Exercise prompt
Though the entries hold pictures, only their text should be duplicated, exactly and in full.

Supplied material
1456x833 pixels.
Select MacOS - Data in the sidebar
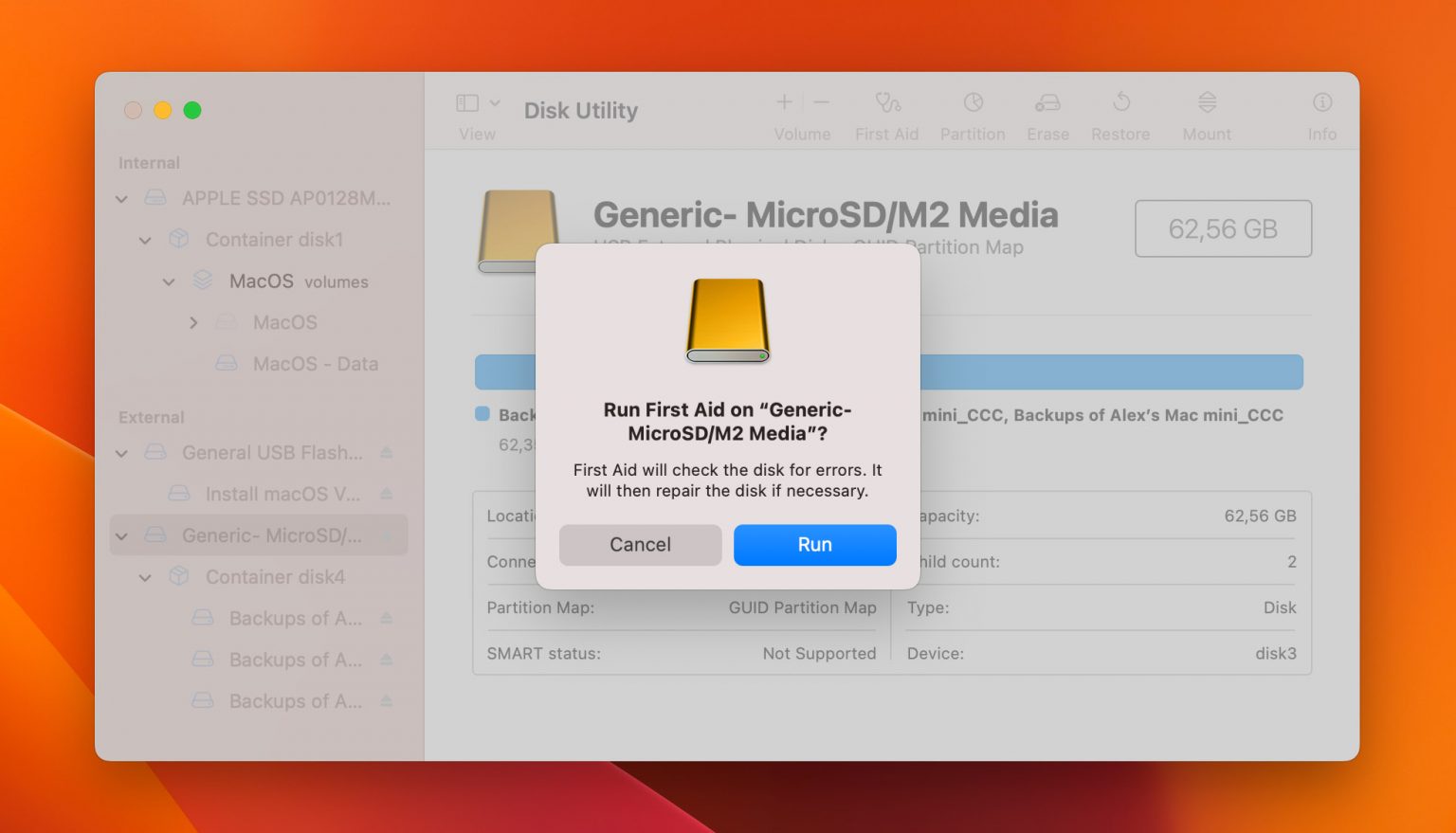pyautogui.click(x=314, y=363)
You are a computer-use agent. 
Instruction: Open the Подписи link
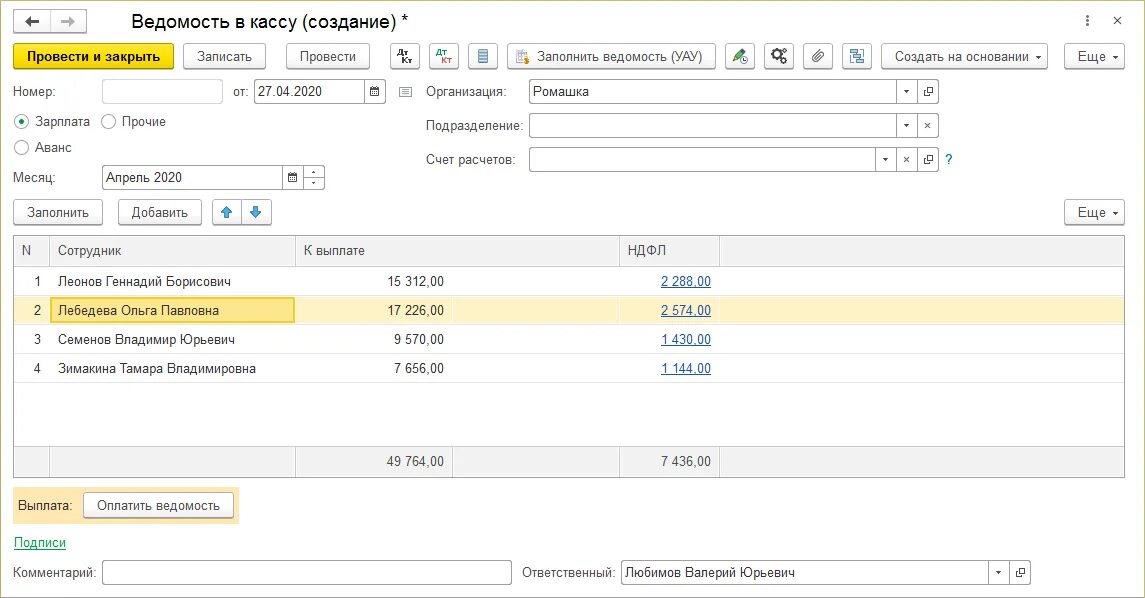[x=40, y=543]
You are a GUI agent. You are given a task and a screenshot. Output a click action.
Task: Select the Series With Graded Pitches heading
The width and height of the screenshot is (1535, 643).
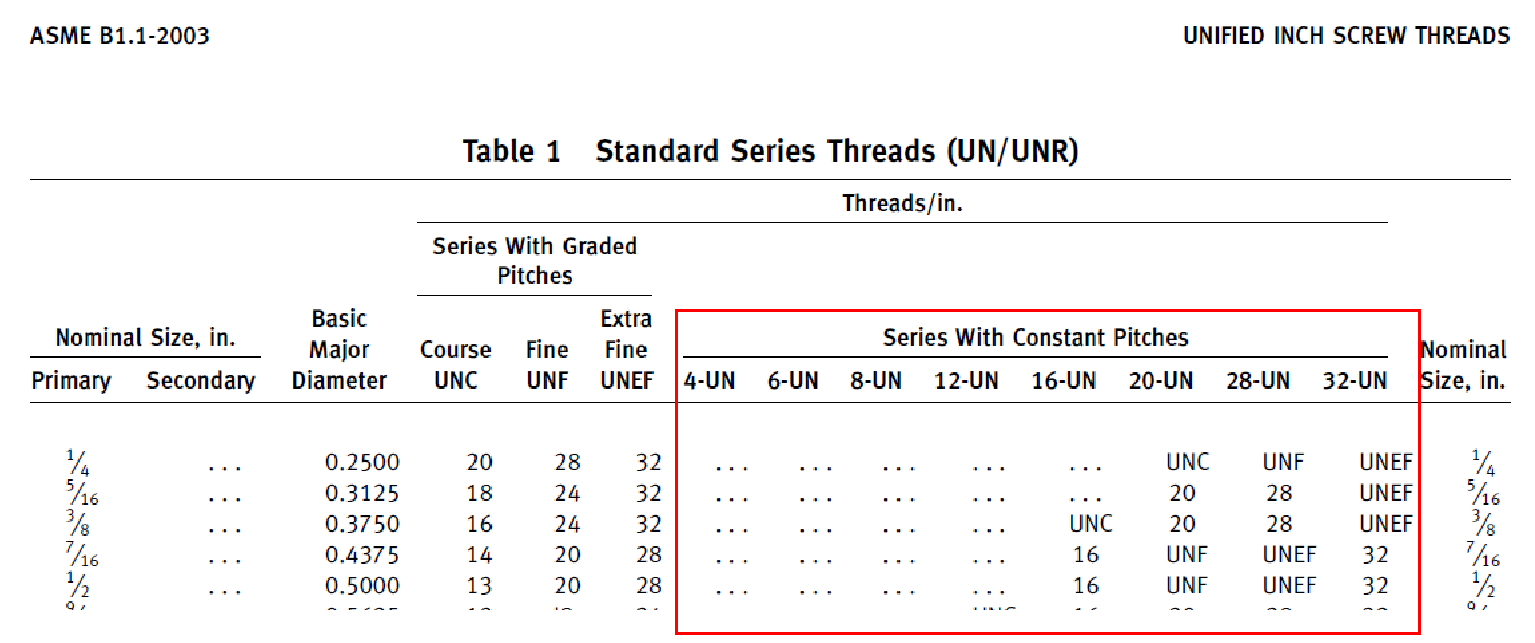534,260
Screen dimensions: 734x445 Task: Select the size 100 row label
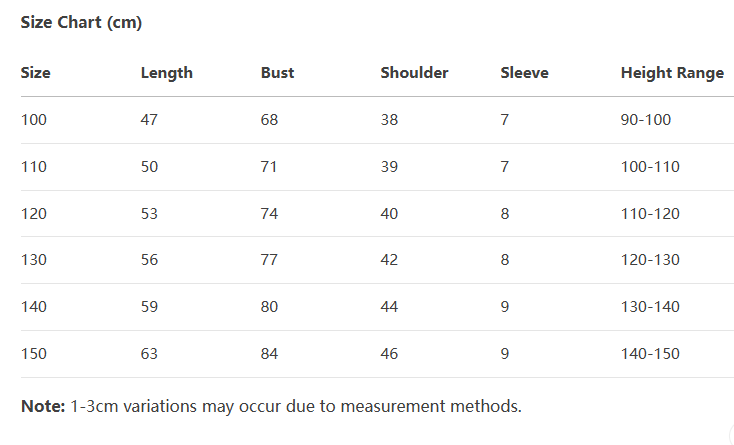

Response below
1456x833 pixels.
Select MacOS - Data in the sidebar
pyautogui.click(x=314, y=363)
You are a computer-use agent. 
Instruction: Open the Подписи link
[x=40, y=543]
You are a GUI agent. You are given a task and a screenshot. Output a click action.
Task: Select the Series With Graded Pitches heading
The width and height of the screenshot is (1535, 643).
534,260
Screen dimensions: 734x445 Task: Select the size 100 row label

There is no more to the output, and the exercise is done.